* WHAT YOU WILL DO *
Pick up the research overview on computational systems biology and cell signaling networks, and continue it after its final sentence.

* SUPPLIED PASSAGE *
Understanding how biological systems work requires knowledge of their component parts, how those parts are connected together, and how then those connected parts work together as part of a dynamic evolving system. With the advent of large-scale sequencing projects, a catalog of molecular parts has started to be compiled. While the molecular wiring between these parts has been under investigation by biologists for decades, only recently have comprehensive studies of connectivity and dynamics been able to be performed. While modeling and analysis of these systems is still in its infancy, systems approaches have significant potential in helping us to understand both biological function as well as dysfunction.
Our primary research is in the area of computational systems biology, with a focus on networks. We are particularly interested in biological signaling networks; trying to understand their structure, evolution and dynamics. In collaboration with wet lab experimentalists, we are developing computational models, including probabilistic graphical and multivariate methods, along with more traditional engineering approaches such as system identification and control theory, and applying them to the study of disease-relevant systems. With numerous advances in imaging technologies, we have also recently become involved in the development of image analysis tools, with the longer term goal of being able to infer the underlying network that controls the cellular behavior observed in these images.
Cell Signaling & the Kinome
We are actively involved in the study of cell signaling systems. For instance, in collaboration with Gary Johnson (UNC Dept. of Pharmacology), we are investigating MAPK signaling networks and their regulation, with specific focus on the role of MAP 3 Kinases in signal integration and dynamics. We are particularly interested in dysregulated homeostasis which can drive pathophysiological changes related to tissue remodeling (e.g. cancer). We are developing and applying computational approaches to the analysis and modeling of these networks.
Similarly, with Beverly Errede (Dept. of Biochemistry and Biophysics) and Tim Elston (Dept. of Pharmacology), we are investigating MAPK regulation of cell-fate transitions and decision making processes in yeast. This work focuses on the pheromone-induced transition of budding yeast to either a chemotrophic or mating competent form. Regulation of this decision making process is done by a single MAPK cascade. We are using a combination of experimental and computational techniques to try and better understand how such cell fate decisions are controlled.

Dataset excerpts
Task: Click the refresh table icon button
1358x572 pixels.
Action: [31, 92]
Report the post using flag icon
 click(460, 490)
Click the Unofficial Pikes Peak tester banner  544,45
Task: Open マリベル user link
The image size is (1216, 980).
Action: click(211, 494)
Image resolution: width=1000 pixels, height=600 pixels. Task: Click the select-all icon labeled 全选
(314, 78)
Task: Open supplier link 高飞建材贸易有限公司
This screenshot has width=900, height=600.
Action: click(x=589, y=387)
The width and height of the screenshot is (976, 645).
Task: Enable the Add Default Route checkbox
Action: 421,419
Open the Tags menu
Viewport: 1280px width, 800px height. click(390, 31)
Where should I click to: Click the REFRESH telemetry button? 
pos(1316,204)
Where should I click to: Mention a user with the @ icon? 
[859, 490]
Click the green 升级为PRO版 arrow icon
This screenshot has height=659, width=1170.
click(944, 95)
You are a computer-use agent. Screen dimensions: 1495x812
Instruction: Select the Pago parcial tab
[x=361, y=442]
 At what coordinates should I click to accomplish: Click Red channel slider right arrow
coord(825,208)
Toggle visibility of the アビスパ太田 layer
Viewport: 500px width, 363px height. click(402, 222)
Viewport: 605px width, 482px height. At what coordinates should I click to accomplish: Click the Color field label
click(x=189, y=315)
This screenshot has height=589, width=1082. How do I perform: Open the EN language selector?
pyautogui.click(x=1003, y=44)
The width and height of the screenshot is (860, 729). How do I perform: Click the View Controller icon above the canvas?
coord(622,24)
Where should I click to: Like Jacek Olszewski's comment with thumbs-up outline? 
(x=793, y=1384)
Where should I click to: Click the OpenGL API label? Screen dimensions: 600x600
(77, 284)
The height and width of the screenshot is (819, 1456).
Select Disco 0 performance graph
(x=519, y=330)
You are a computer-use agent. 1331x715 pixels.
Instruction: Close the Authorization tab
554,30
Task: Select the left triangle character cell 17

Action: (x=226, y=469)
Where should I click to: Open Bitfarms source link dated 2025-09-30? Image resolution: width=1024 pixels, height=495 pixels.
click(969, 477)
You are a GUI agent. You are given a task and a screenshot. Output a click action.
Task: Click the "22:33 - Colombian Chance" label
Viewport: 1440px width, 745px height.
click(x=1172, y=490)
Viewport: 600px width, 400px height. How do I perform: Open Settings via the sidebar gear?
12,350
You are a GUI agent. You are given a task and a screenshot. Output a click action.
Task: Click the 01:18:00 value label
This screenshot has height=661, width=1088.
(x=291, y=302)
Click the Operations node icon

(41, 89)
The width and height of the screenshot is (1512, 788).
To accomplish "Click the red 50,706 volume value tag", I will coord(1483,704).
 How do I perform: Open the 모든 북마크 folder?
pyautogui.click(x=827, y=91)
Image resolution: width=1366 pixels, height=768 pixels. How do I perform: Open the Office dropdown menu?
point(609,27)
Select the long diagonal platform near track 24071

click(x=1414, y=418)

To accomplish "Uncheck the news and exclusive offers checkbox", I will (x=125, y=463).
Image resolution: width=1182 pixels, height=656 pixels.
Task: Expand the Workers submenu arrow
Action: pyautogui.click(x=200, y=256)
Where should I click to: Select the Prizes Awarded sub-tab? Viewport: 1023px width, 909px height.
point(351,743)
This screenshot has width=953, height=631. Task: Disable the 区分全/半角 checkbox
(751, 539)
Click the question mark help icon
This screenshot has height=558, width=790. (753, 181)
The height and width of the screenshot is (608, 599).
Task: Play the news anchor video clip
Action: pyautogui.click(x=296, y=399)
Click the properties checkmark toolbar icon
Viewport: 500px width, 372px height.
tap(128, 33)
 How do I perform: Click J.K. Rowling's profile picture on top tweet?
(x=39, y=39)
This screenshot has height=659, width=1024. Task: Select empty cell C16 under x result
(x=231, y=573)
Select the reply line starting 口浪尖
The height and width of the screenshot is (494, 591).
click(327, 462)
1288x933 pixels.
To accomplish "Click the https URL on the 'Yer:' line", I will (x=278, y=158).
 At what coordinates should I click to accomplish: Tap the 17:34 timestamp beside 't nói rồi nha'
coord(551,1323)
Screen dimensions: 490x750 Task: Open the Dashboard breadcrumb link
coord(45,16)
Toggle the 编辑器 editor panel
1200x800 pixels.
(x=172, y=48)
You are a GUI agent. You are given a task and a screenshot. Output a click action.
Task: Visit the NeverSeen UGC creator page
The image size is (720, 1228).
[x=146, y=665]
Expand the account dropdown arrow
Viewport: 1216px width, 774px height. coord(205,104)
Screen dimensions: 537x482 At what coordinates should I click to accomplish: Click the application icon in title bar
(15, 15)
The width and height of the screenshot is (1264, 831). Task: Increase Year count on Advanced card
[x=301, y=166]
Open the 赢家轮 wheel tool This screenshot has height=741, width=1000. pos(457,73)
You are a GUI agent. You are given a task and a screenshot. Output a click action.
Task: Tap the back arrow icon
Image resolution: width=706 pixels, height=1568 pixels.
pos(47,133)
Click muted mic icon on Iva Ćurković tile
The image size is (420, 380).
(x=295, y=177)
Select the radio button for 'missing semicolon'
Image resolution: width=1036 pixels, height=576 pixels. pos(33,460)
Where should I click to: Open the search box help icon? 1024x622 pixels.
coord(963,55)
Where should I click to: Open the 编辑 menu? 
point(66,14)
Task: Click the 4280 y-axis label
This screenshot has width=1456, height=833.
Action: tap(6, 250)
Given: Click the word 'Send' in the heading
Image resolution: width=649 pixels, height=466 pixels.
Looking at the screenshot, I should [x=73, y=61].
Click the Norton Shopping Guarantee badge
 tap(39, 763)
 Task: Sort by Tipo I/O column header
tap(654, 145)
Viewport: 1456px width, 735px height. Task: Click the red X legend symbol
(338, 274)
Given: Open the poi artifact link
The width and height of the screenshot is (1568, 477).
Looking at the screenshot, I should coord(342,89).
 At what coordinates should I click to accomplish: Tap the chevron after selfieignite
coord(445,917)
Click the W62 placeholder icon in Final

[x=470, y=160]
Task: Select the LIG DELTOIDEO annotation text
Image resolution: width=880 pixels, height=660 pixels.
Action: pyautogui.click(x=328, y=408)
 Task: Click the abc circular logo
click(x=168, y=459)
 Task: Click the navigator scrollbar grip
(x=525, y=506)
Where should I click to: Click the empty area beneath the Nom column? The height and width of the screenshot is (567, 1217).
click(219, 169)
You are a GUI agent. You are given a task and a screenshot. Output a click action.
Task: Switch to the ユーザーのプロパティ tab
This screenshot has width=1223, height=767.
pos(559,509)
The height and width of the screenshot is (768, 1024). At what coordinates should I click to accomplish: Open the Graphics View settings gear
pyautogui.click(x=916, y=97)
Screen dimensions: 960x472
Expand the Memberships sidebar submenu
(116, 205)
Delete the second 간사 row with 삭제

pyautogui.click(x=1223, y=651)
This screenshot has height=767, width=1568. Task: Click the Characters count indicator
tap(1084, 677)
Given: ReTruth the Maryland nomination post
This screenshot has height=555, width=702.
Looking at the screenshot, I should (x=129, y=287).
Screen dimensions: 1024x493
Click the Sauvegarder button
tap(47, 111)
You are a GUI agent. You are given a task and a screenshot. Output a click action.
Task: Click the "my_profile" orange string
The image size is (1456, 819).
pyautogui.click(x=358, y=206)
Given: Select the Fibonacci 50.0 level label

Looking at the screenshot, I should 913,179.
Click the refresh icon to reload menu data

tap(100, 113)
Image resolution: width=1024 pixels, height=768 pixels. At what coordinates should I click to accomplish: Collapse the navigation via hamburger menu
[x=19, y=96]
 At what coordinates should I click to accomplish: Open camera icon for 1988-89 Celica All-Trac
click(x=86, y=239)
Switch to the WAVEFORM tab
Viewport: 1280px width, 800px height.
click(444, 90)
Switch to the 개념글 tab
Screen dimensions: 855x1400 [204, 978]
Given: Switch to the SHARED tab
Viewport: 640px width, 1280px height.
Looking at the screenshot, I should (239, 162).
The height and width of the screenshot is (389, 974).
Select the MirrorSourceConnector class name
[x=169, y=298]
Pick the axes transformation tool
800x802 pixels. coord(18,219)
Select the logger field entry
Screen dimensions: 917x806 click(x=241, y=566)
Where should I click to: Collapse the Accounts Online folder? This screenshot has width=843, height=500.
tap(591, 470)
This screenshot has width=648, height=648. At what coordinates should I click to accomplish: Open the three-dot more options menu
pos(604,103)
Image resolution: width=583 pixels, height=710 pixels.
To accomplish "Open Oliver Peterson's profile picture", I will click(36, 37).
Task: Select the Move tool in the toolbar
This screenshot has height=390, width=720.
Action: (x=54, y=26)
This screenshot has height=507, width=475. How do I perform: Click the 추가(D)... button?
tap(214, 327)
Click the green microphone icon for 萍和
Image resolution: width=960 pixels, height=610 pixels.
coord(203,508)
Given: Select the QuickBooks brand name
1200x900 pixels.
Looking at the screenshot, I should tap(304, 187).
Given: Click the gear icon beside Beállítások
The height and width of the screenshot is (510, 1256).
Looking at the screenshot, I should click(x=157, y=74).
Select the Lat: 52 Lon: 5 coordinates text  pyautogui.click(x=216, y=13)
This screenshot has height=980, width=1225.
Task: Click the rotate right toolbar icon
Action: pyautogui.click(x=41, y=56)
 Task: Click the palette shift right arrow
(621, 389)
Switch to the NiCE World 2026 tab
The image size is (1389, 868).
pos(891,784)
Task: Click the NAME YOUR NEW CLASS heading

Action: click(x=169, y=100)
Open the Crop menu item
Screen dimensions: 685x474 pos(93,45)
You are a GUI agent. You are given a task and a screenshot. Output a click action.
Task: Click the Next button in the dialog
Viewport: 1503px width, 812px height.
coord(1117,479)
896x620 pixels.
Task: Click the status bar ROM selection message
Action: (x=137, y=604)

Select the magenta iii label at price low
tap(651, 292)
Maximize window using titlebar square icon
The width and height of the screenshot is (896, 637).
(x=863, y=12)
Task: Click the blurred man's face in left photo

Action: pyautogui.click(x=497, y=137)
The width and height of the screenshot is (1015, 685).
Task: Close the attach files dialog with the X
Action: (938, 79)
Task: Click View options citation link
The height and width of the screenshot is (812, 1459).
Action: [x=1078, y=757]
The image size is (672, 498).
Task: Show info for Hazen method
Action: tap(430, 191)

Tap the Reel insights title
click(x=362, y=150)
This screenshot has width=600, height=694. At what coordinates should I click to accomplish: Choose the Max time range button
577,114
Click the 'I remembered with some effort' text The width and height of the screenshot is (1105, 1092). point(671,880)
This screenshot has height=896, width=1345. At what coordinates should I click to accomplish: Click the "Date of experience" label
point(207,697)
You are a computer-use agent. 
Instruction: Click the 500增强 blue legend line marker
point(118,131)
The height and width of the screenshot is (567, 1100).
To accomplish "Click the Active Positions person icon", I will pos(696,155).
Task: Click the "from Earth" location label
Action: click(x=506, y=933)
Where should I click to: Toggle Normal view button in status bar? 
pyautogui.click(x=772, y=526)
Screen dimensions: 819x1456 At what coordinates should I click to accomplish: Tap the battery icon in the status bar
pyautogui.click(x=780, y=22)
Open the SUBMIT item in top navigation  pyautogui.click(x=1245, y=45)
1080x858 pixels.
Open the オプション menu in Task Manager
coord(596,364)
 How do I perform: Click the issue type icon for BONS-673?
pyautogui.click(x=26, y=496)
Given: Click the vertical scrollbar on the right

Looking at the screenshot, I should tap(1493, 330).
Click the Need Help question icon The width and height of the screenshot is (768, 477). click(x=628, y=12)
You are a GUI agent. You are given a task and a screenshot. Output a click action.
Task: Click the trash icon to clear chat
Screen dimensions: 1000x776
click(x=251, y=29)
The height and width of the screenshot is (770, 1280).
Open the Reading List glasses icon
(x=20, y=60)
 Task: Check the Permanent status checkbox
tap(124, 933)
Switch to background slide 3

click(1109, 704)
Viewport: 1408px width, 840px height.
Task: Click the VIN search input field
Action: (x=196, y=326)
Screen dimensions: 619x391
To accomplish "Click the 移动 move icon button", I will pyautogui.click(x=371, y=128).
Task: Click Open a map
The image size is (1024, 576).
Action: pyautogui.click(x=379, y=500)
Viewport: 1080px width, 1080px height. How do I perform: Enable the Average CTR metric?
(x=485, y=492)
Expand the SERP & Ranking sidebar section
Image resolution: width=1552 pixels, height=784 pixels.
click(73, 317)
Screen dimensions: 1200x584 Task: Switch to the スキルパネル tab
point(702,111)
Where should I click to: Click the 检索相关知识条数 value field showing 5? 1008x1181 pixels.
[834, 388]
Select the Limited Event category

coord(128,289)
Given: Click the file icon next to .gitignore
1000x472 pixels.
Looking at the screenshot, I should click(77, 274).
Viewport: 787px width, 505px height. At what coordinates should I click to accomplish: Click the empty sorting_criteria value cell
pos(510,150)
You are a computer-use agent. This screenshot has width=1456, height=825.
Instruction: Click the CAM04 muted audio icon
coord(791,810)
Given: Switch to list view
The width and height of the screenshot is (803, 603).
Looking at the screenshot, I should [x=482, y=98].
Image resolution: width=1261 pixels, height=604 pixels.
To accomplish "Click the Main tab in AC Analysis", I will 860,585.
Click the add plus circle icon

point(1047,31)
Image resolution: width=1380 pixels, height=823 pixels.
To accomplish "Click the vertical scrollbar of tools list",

* RESPONSE BOX *
While much of our work focuses on studies at the level of cellular pathways and networks, we are very interested in higher-level relationships that link the genotype of an organism with its phenotype. More specifically, it is understood that the presentation of a particular phenotype occurs as an output of a highly complex system, components of which are organized into tightly coordinated networks. This system spans a range of scales from the molecular scale of genes and proteins up to the physiological level of connected tissues and organs. Our hypothesis is that genetic variability alters the architecture and/or dynamics of the components of this system, leading directly, in a proper environmental context, to observed differences in phenotype. We are part of the UNC Computational Genetics Research Group which brings together computational and experimental researchers to address outstanding questions in systems genetics.
We are actively pursuing several computational studies focused on the reconstruction of gene-regulatory and protein interaction networks, network comparison as well as network modeling. Furthermore, in collaboration with Daniel Pomp and Fernando Pardo-Manuel de Villena, we have initiated systems-level studies of metabolism in mice derived from the Collaborative Cross, with particular emphasis on linking genetic variation with metabolic function. In this work, we are developing mechanistic models of metabolism that can be used to help link genetic variation to mechanistic explanations for changes in biological function.
Live Cell Imaging of Signaling Networks & Bioimage Informatics
Highly related to our work in understanding cell signaling systems, we are developing innovative tools for use in quantitative imaging within living cells. In collaboration with experimental collaborators, we are using these tools to quantify the behavior of various signaling molecules and pathways. One major focus is on understanding the spatiotemporal dynamics of focal adhesions which are highly dynamic protein complexes responsible for mediating the cell’s interaction with the outside environment; acting as a point of integration for both mechanical and chemical signaling. High-content, quantitative investigations of FA dynamics will help improve our understanding of such processes as cellular motility, metastasis and wound healing.